Scope restriction. Even if an agent is acting on behalf of a senior executive, its assumed rights should be limited to the specific task at hand. For example, an agent summarizing an email does not need the right to delete the user’s entire inbox.
Proof-of-possession or sender-constrained tokens. To prevent token theft, these delegated rights should be cryptographically bound to the specific agent and the specific device or environment where it is running.
From Workload to Employee Extension
We have not yet reached a consensus on whether an AI agent is a piece of software (a workload) or a digital version of an employee. This ambiguity creates a gap in how we govern them.
The workload approach. Treating an agent like a standard workload focuses on API security and machine-to-machine traffic. This works well for simple, task-oriented bots but fails as agents become more autonomous.
The employee extension approach. When agents act as colleagues that can make decisions or interact with customers, they require governance similar to HR policies. This includes background checks on the underlying models and training on corporate ethics.
The transition risk.

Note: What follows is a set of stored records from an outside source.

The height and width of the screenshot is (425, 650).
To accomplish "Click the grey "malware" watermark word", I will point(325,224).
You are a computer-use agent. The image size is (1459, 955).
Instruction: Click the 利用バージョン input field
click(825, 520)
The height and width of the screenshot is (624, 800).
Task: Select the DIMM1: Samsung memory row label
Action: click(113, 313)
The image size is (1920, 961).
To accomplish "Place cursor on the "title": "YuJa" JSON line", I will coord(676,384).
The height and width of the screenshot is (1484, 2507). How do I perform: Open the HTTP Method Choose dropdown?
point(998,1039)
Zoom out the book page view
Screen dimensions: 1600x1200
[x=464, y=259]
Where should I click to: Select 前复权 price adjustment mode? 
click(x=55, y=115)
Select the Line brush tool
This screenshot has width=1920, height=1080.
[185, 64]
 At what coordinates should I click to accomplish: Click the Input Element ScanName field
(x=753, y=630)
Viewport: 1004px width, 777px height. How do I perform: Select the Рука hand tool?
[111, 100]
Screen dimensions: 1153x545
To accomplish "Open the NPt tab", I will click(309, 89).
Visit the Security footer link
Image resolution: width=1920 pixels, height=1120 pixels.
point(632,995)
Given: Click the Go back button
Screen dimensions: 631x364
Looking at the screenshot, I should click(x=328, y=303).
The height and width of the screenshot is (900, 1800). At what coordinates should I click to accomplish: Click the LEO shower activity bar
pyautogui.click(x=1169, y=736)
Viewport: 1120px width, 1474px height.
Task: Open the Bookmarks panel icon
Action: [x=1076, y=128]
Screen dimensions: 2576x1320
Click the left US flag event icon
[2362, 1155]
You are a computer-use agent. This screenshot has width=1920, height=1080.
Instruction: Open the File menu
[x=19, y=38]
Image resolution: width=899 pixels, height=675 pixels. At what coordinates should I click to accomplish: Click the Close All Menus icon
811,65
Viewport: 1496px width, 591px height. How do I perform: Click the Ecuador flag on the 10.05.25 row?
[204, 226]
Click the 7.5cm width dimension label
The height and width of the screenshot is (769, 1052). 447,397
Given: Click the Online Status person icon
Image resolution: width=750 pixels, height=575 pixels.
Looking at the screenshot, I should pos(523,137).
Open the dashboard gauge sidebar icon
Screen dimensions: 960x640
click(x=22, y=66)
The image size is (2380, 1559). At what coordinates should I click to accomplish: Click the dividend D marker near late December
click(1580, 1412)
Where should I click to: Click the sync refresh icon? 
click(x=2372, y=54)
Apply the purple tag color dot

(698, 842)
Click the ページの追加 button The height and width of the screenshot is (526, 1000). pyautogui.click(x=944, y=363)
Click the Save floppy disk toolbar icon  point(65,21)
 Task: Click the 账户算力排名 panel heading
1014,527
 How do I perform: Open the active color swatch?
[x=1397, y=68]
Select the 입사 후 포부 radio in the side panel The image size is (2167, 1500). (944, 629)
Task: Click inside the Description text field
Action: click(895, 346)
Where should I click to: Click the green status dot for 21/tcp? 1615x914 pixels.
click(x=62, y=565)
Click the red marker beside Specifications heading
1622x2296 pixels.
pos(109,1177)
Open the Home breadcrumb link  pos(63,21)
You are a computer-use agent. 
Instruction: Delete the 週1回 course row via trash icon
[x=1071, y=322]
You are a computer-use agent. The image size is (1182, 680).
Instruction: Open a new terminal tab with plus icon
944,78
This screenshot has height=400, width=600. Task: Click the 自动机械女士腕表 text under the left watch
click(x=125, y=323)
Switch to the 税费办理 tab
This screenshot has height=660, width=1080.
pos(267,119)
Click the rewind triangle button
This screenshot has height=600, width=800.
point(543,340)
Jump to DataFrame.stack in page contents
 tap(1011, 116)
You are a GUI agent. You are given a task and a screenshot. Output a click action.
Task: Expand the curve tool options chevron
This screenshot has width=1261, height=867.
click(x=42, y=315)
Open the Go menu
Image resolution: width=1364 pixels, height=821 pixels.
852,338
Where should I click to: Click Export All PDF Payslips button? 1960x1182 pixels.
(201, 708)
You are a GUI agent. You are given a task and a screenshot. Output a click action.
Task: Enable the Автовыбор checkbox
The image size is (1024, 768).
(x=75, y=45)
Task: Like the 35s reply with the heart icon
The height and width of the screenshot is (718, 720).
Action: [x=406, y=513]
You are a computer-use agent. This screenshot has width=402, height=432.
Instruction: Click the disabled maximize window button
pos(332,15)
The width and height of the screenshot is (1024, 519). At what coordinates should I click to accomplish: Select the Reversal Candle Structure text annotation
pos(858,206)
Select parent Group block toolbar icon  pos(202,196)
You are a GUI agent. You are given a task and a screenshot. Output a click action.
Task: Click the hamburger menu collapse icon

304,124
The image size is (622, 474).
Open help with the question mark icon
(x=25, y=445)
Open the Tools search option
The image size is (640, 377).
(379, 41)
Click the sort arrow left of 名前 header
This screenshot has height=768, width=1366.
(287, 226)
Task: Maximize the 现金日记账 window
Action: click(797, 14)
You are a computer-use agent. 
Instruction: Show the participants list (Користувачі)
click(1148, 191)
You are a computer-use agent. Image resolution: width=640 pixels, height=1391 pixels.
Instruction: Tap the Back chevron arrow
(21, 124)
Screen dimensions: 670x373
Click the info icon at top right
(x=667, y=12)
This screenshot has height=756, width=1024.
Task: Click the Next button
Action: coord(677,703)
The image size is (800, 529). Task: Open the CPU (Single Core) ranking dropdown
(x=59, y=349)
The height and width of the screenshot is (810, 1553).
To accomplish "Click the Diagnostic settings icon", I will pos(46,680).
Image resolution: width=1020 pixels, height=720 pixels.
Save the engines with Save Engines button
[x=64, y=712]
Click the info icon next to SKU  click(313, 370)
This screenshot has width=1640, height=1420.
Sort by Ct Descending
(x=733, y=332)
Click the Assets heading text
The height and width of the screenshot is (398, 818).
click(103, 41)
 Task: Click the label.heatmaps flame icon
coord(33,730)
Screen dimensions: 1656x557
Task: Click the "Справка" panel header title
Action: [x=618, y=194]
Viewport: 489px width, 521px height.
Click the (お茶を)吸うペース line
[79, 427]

The most dangerous phase is when an agent moves from being a simple tool to a decision-making extension. Organizations often fail to update the security model during this shift, leaving machine-level permissions in the hands of an entity making human-level choices.
Auditability. For compliance and security forensics, it is no longer enough to see that a human user accessed a file. The logs must show if the action was performed by the human directly or by an agent acting on their behalf.
Unsolved liability. If an agent makes an autonomous decision that results in financial or legal harm, the industry has yet to settle on whether the liability lies with the model creator, the agent owner, or the organization as a whole.
Zero Trust as the AI Foundation
Zero Trust provides a useful foundation for a secure AI strategy. It provides the framework for reasoning about the outer limits of what an AI system is allowed to do.
Foundation for constraints. Zero Trust principles provide the tools needed to create deterministic boxes by focusing on identity and data centric security.
Identity and data fusion. By focusing on who is accessing what data rather than just where they are on the network, organizations can set the outer limits of what is possible for an AI system.
Architectural maturity. Implementing AI effectively often acts as a catalyst for organizations to finally complete their Zero Trust journeys, as the risks of agentic automation make legacy perimeter-based security untenable.
Strategy for the Future
As you evaluate your current technology stack, consider whether your identity and data architectures are flexible enough to handle the complexities of AI. If the current model requires hacking together permissions or results in an inability to audit automated actions, it may be time to re-architect your corporate identity framework.
The goal is to move toward a state where security is a silent, built-in property of the system that enables innovation without increasing the organization’s risk profile to unmanageable levels.